■ **PROBLEM TO WORK ON**
Although the records contain pictures, none belong in the copy: restate word for word only the lines from the one with "Screen dimensions: 850x512" through the one with "Task: Open the hamburger menu in title bar", both included.

■ **Extracted records**
--------
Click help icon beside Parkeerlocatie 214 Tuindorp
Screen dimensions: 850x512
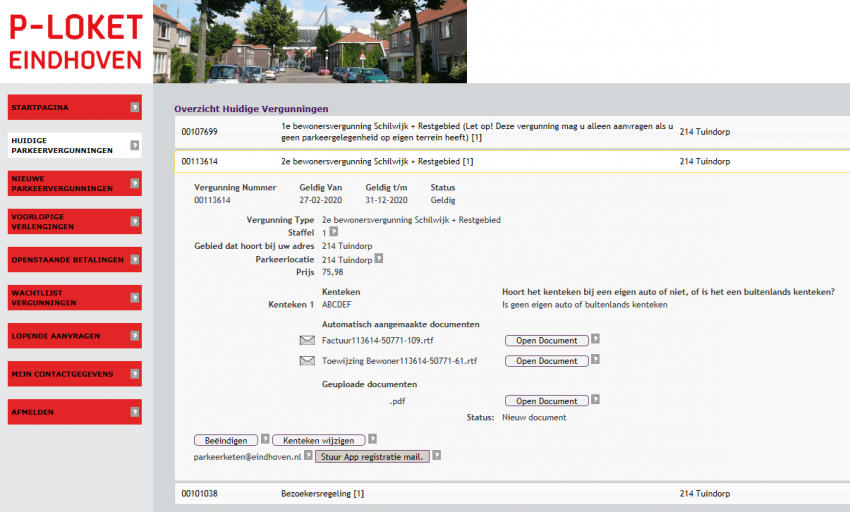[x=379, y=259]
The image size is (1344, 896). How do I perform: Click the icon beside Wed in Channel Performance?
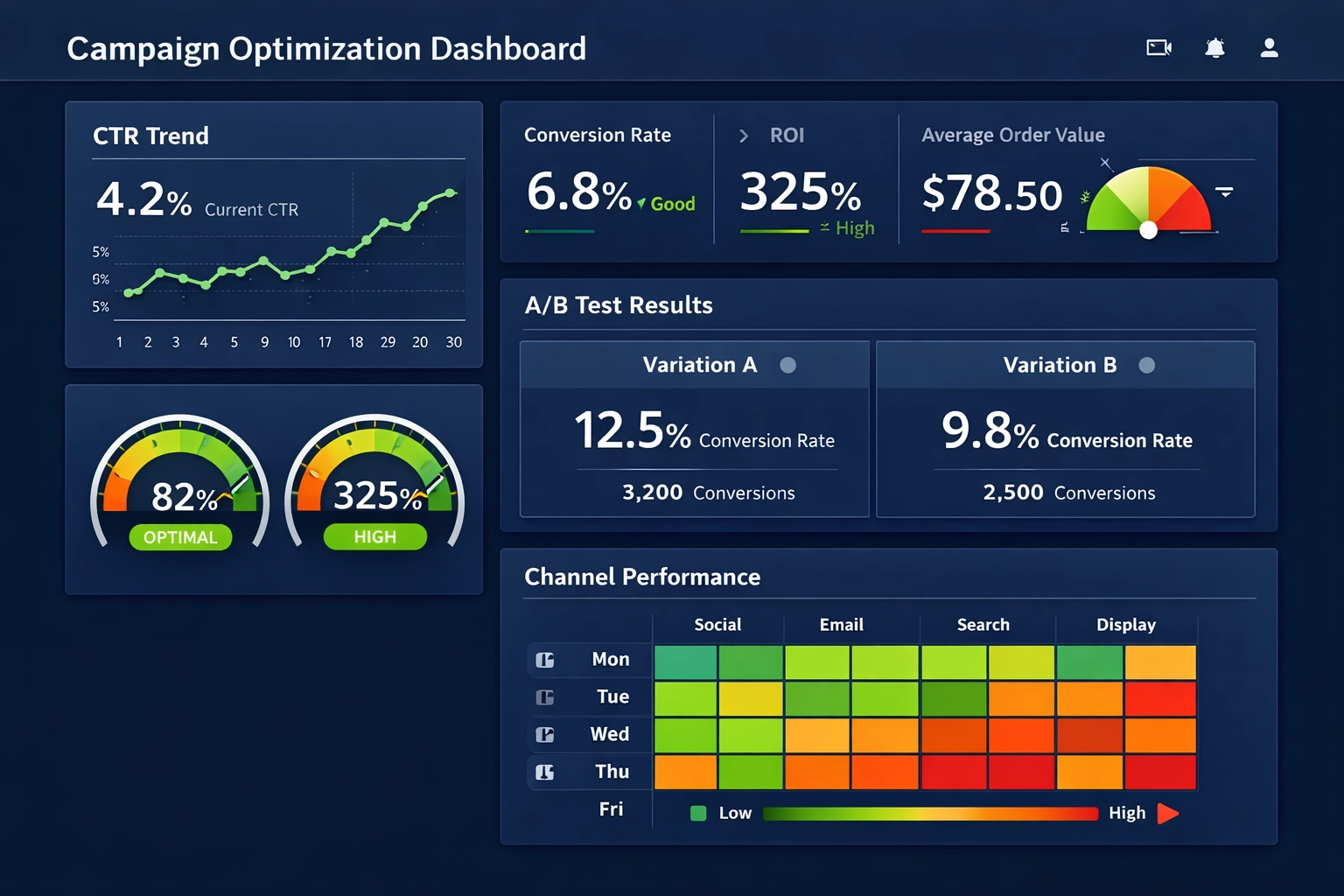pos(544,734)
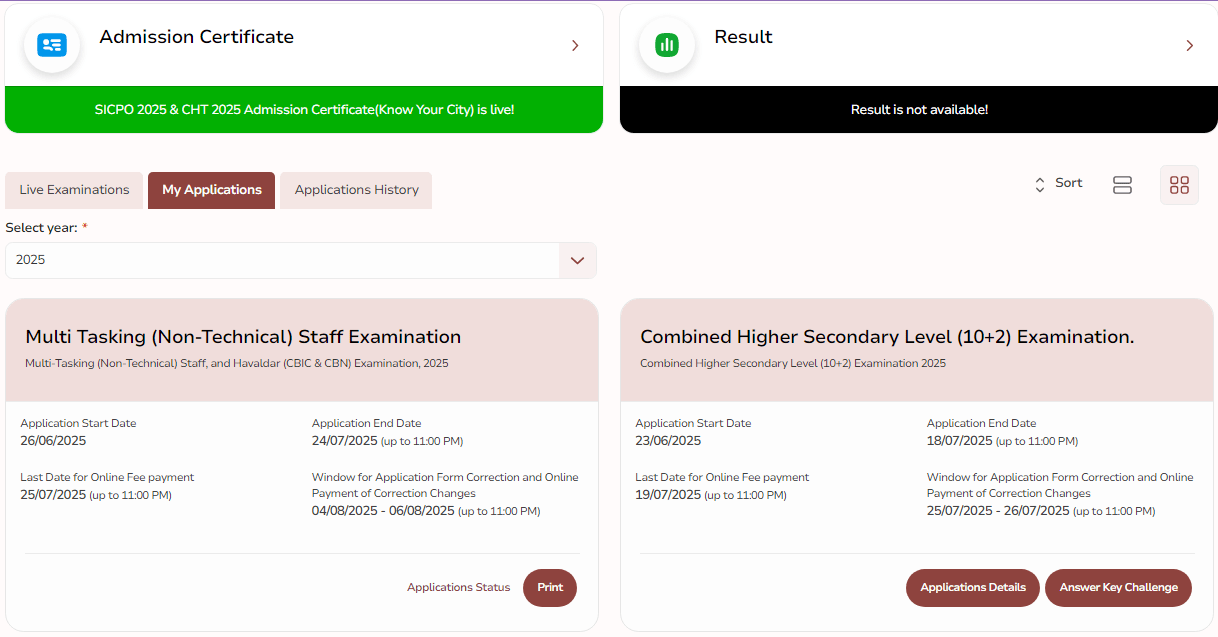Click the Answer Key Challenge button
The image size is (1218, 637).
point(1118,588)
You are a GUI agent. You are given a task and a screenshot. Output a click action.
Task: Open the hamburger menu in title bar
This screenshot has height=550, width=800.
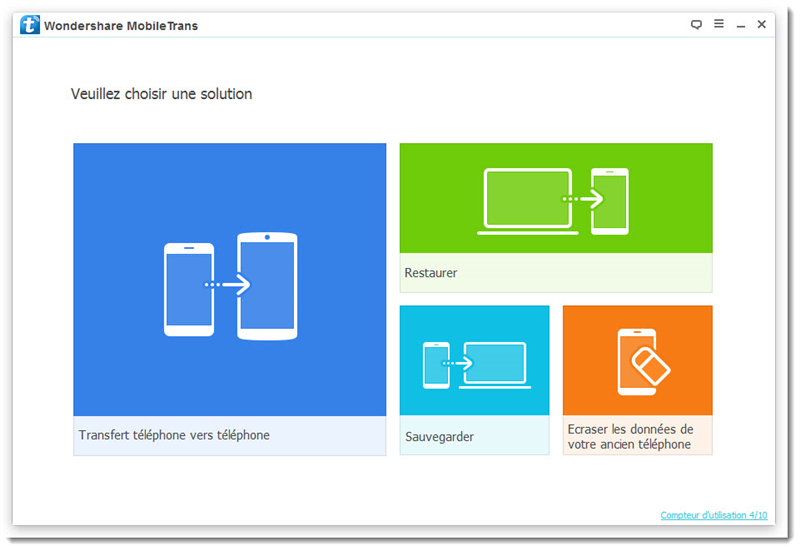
--------
■ **OUTPUT OF THE EXERCISE**
Screen dimensions: 850x512
[x=379, y=259]
The image size is (1344, 896). How do I perform: Click the icon beside Wed in Channel Performance?
pos(544,734)
Click the Answer Key Challenge button
The image size is (1218, 637).
point(1118,588)
You are a GUI agent. You are given a task and a screenshot. Output a click action.
Task: Open the hamburger menu in title bar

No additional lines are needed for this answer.